Una noche, mientras tomaban como cena un vaso de sales digestivas calmantes, Atenea y su esposo se miraron. Parecían espantapájaros atacados por el rigor mortis, los ojos convertidos en cuatro pelotas de estupor, surcados por hilos de sangre.
—¿Qué vamos a hacer? —murmuró Ruthlen, quebrado ya su espíritu.
Atenea sacudió negativamente la cabeza.
—Creí que con el muñeco… —comenzó, pero su voz murió en un murmullo.
—El muñeco no ha servido de nada —se lamentó Ruthlen—. Estamos otra vez como antes. Mejor dicho, diez mil setecientos cincuenta dólares peor, pues el muñeco no se puede devolver, según dijiste.

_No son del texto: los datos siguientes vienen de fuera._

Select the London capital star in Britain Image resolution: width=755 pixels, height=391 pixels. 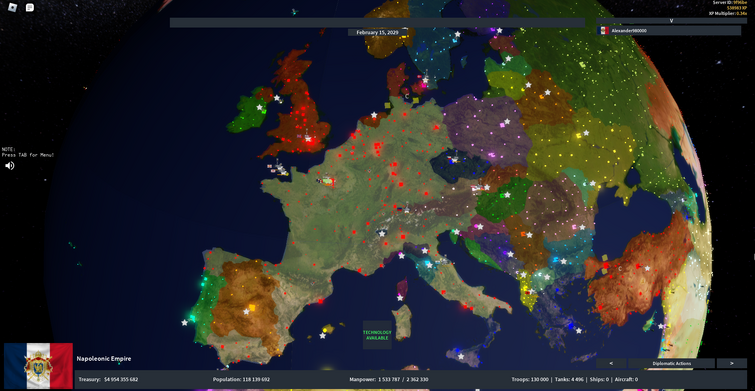[308, 139]
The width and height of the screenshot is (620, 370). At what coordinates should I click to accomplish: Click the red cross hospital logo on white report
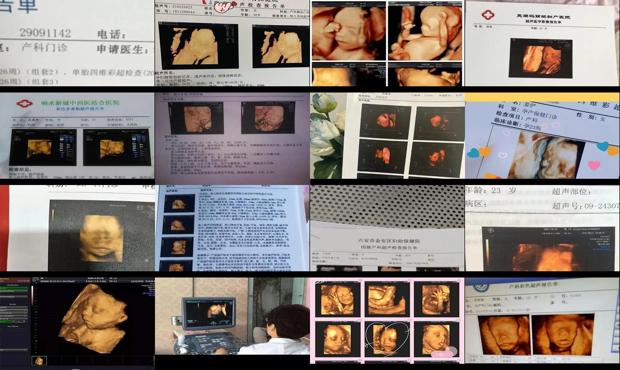(488, 15)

—No se puede —confirmó Atenea—. Es…
El ruido la interrumpió en medio de la frase. Era un sonido húmedo y fofo, como si alguien arrojara barro contra una pared. Barro o…

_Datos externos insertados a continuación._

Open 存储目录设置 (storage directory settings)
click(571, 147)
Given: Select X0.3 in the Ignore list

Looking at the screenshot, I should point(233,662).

—No —exclamó Atenea, alzando sus ojos amoratados—. ¡Oh, no!
El súbito chancleteo de sus sandalias sobre el suelo tomó el ritmo de su enloquecido corazón. Ruthlen la siguió, rígidas las piernas, con los labios apretados en un trémulo círculo de espanto.

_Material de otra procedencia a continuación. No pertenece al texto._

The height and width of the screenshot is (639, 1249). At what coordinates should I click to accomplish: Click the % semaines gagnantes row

—¡Mi figura! —gritó Atenea desde la puerta del estudio, como si se hubiese convertido en mármol.
Paralizada por el impacto, contempló la horrenda escena con el rostro ceniciento.
Gardner y su muñeco jugaban al blanco con las rosas del empapelado, utilizando como proyectiles grandes tortas de arcilla arrancadas de la estatua inconclusa de Atenea.
Marido y mujer fijaron los ojos aturdidos en el muñeco; éste, bajo la cobertura metálica de su cráneo, había creado nuevas conexiones sinápticas; al baile, a la habilidad de trepar y nadar, a los eructos, agregaba ahora el lanzamiento de arcilla.
Y de pronto, algo quedó en claro: la planta caída, los floreros y los frascos arrojados desde los estantes más altos… ¡Gardner necesitaba ayuda para esas cosas!
Ruthlen Beauson entrevió un horripilante futuro: el horripilante pasado multiplicado por dos. Todos los tormentos guiñolescos de la vida con Gardner, pero duplicados por la presencia del muñeco.
—Saca a ese monstruo metálico de esta casa —balbuceó Ruthlen a su esposa, modulando las palabras con labios de cemento.
—Pero… ¡no puedo devolverlo! —gritó ella, histérica.
—En ese caso… me encargaré de él, ¡con un abrelatas! —rugió el poeta, retrocediendo.
—¡No es culpa del muñeco! —exclamó Atenea—. ¿Qué ganaríamos con romperlo? Es culpa de Gardner, ese monstruo horrible que hemos creado entre los dos.
Los ojos del poeta chasquearon violentamente en sus órbitas al pasear la mirada del muñeco a su hijo y viceversa, comprendiendo la odiosa verdad de aquel comentario. Era el niño. El muñeco se limitaba a imitar, el muñeco haría cuanto se le indicara hacer.
Fue precisamente entonces cuando surgió la idea. Con ella entró la paz en la familia Beauson.
A partir del día siguiente, Gardner fue un modelo de buen comportamiento, y la casa se convirtió en un santuario para la inspirada creación artística. Todo era perfecto.
Tan sólo veinte años después, cuando Gardner —ya universitario— conoció a una curvilínea estudiante y fundió trece juntas y el generador…, sólo entonces se conoció la desagradable verdad.